[PROVIDED RECORDS]
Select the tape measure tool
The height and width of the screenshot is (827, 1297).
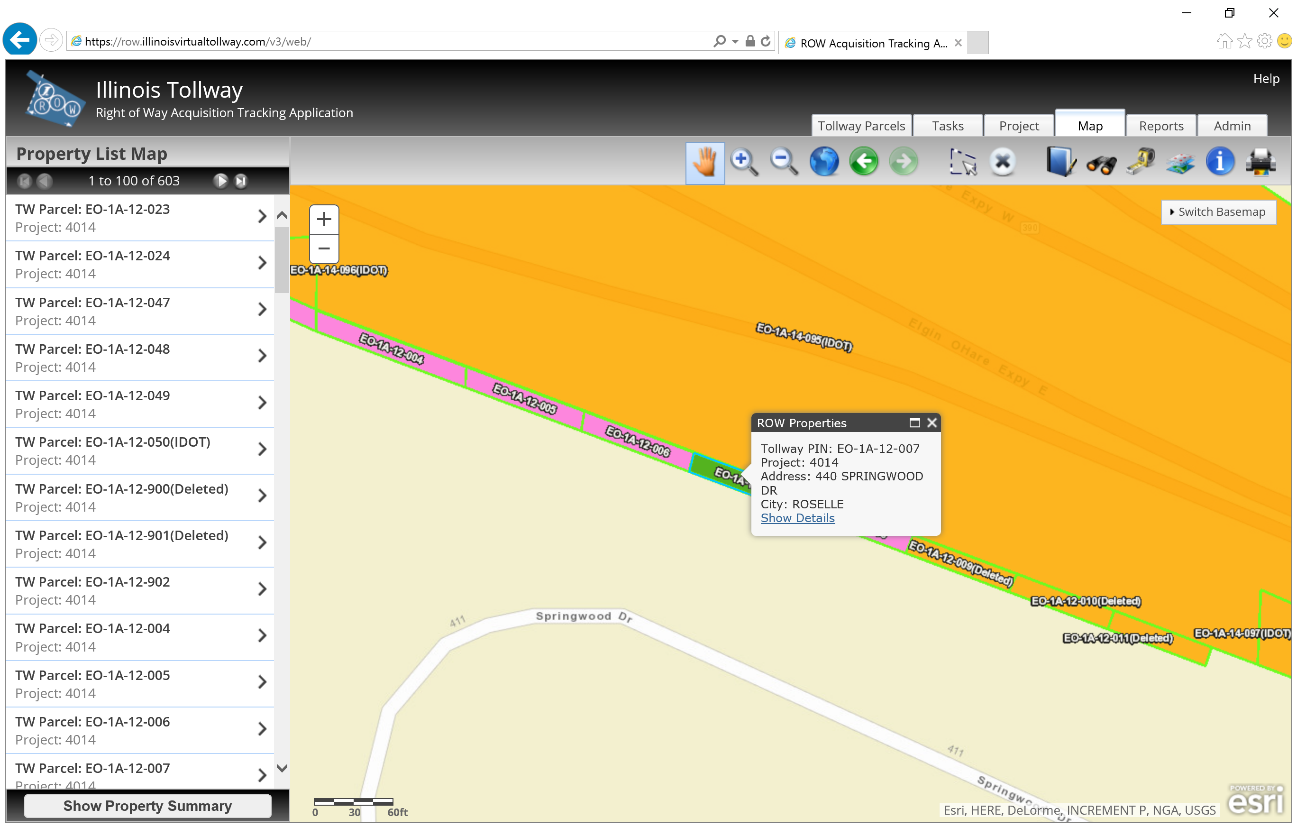coord(1141,162)
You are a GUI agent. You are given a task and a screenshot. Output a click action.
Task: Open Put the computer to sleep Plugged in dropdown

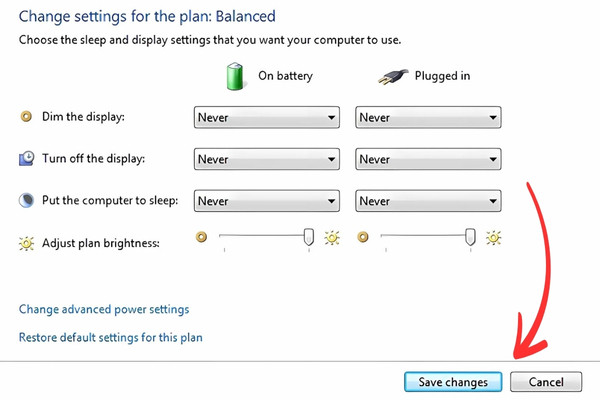tap(428, 201)
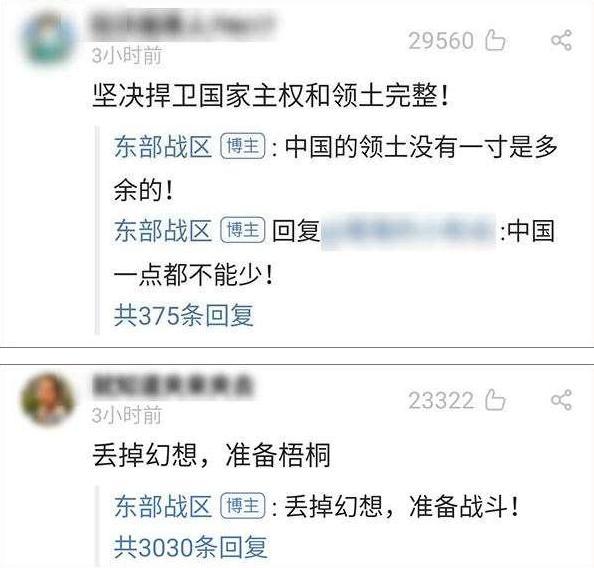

[TASK DIRECTIONS] Your output should consist solely of the lines from the line containing "You are a GUI" through the end of the data above, copied exactly, with images removed.

[SOLUTION TO THIS PROBLEM]
You are a GUI agent. You are given a task and a screenshot. Output a click action.
Task: Open Put the computer to sleep Plugged in dropdown

tap(428, 201)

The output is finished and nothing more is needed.